Pick out and copy every line of the records that contains the word "height".

==== Extracted material

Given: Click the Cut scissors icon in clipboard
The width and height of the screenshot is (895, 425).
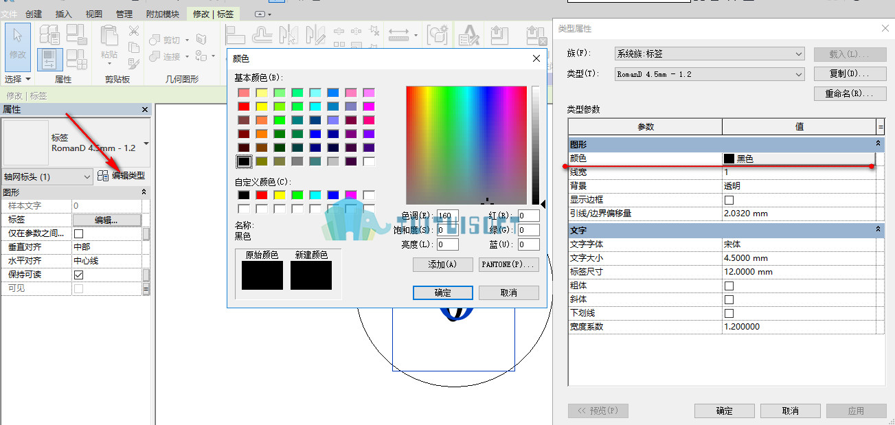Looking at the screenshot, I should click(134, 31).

========
==== Extracted material

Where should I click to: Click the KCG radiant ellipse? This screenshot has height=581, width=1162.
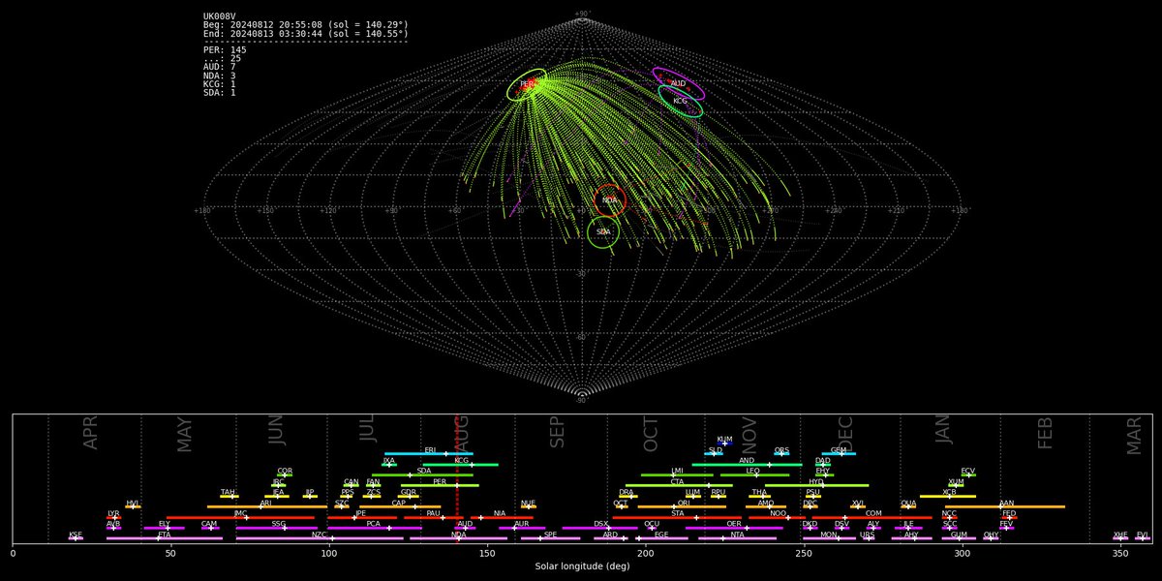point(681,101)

========

*Solved exercise:*
The width and height of the screenshot is (895, 425).
Where should I click to: Click the KCG radiant ellipse? This screenshot has height=581, width=1162.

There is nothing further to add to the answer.